Background: Recently, robot-assisted thoracic surgery has been increasingly performed for mediastinal disease. However, appropriate postoperative analgesic methods have not been evaluated.

Methods: We retrospectively studied patients who underwent robot-assisted thoracic surgery for mediastinal disease at a single university hospital between January 2019 and December 2021. Patients were performed either general anesthesia alone, general anesthesia combined with thoracic epidural anesthesia, or general anesthesia combined with ultrasound-guided thoracic block. Patients were divided into three groups [non-block (NB), thoracic epidural analgesia (TEA), and thoracic paraspinal block (TB)] according to postoperative analgesic methods, and they compared with terms of postoperative pain scores by using numerical rating scale (NRS) at 0, 3, 6, 12, 18, 24, and 48 h. Additionally, rescue supplemental analgesic within 24 h, side effects of anesthesia such as respiratory depression, hypotension, postoperative nausea and vomiting, pruritus and urinary retention, time to ambulation after surgery, and hospital stay after surgery were also compared among the three groups.

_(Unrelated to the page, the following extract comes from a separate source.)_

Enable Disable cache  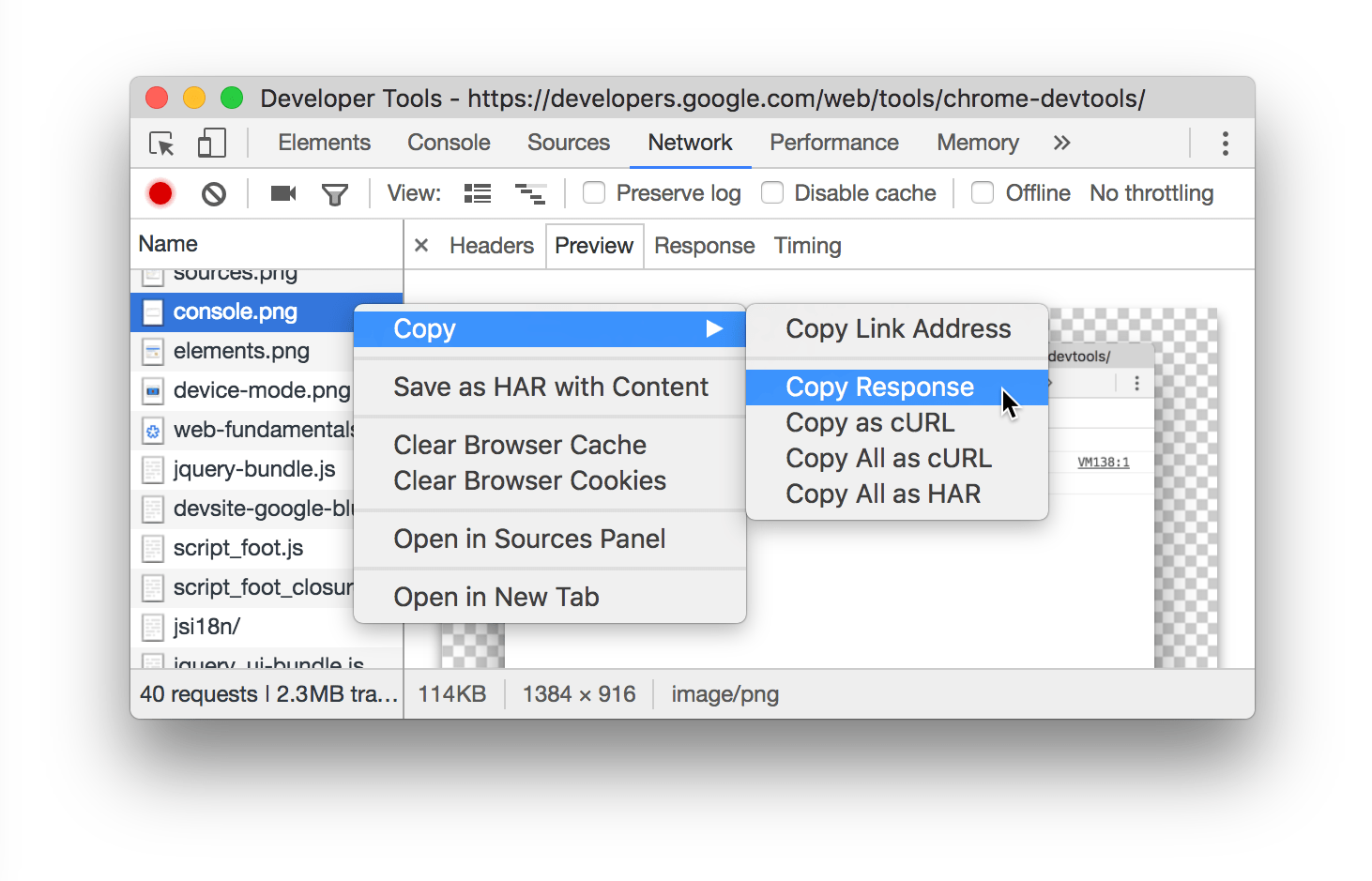pos(772,192)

Results: Data from 169 patients (Group NB: 25, Group TEA: 102, and Group TB: 42) were progressed to the analysis. Postoperative pain scale at 6 and 12 h was significantly lower in Group TEA than NB (1.2±1.6 . 2.4±1.8, P<0.01; and 1.2±1.5 . 2.2±1.7, P=0.018, respectively). There were no differences in pain scores between Groups TB and TEA at any point. The incidence of patients using rescue analgesics within 24 h was significantly different between groups [Group NB: 15/25 (60%), Group TEA: 30/102 (29.4%), Group TB: 25/42 (59.5%), P=0.01]. For postoperative side effects, only the number of patients complaining of postoperative nausea and vomiting for 24 h after surgery differed significantly between groups [Group NB: 7/25 (28%), Group TEA: 19/102 (18.6%), Group TB: 1/42 (2.4%), P=0.01].

Conclusions: TEA provided better analgesia after robot-assisted thoracic surgery for mediastinal disease than NB as indicated by lower pain scores and fewer rescue analgesic requirements. However, the frequency of postoperative nausea and vomiting was lowest in Group TB of all the groups. Thus, TBs might also provide adequate postoperative analgesia following robot-assisted thoracic surgery for mediastinal disease.